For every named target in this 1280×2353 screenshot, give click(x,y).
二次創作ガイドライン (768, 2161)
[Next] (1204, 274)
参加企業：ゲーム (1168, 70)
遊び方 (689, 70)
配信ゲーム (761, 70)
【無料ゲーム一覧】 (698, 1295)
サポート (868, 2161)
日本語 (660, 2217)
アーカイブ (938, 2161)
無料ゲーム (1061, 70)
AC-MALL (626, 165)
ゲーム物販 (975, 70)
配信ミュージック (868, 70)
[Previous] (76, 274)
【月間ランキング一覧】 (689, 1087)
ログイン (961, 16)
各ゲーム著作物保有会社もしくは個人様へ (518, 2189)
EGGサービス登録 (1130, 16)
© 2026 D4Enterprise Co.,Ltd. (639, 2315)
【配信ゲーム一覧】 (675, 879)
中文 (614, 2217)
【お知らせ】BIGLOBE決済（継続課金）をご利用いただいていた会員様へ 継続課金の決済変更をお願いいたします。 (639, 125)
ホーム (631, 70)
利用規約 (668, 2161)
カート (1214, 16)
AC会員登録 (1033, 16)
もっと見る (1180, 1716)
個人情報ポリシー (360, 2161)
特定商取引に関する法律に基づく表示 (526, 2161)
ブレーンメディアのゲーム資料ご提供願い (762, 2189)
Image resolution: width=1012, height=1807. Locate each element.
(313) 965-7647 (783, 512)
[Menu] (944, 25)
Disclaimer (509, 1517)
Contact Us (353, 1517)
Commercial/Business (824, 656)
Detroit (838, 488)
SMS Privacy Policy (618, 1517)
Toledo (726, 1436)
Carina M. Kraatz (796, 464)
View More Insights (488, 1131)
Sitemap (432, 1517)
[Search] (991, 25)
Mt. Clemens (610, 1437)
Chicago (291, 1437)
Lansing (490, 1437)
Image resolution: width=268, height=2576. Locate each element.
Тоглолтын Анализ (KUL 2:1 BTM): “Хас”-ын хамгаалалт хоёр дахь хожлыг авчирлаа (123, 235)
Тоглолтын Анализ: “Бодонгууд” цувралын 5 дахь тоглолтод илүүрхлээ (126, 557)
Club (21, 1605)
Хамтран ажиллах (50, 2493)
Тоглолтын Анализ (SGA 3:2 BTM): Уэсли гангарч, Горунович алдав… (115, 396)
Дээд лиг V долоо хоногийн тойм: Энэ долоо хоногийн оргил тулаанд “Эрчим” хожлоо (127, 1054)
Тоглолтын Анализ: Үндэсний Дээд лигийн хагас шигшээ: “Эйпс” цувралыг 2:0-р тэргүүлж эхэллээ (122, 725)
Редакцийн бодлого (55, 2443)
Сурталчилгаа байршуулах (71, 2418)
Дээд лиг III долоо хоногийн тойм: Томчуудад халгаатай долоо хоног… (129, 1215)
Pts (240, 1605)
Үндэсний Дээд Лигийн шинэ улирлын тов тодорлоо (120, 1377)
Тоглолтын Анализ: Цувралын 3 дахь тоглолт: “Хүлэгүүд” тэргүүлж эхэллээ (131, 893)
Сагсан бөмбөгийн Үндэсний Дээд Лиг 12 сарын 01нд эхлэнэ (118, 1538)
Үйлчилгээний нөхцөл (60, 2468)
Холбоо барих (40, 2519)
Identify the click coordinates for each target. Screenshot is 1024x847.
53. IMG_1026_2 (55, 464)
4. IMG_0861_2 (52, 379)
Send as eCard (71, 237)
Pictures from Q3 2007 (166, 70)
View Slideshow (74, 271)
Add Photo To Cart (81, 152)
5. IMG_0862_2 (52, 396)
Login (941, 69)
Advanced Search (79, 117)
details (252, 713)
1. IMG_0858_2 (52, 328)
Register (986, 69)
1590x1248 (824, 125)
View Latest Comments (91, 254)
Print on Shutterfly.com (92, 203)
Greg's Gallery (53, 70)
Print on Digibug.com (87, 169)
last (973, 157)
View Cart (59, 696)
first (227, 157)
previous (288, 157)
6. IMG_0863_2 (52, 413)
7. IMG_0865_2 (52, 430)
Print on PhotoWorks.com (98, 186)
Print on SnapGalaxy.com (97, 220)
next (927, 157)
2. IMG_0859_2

────────────────────

» Requirements: Please update the lines of the listing above, starting at the line that contains "7. IMG_0865_2 (52, 430)" and ending at the last line of the listing, by replacing "Print" with "Order" and keeping everything else unchanged. Return only those lines.

» Solution to this problem:
7. IMG_0865_2 (52, 430)
Order on PhotoWorks.com (98, 186)
Order on SnapGalaxy.com (97, 220)
next (927, 157)
2. IMG_0859_2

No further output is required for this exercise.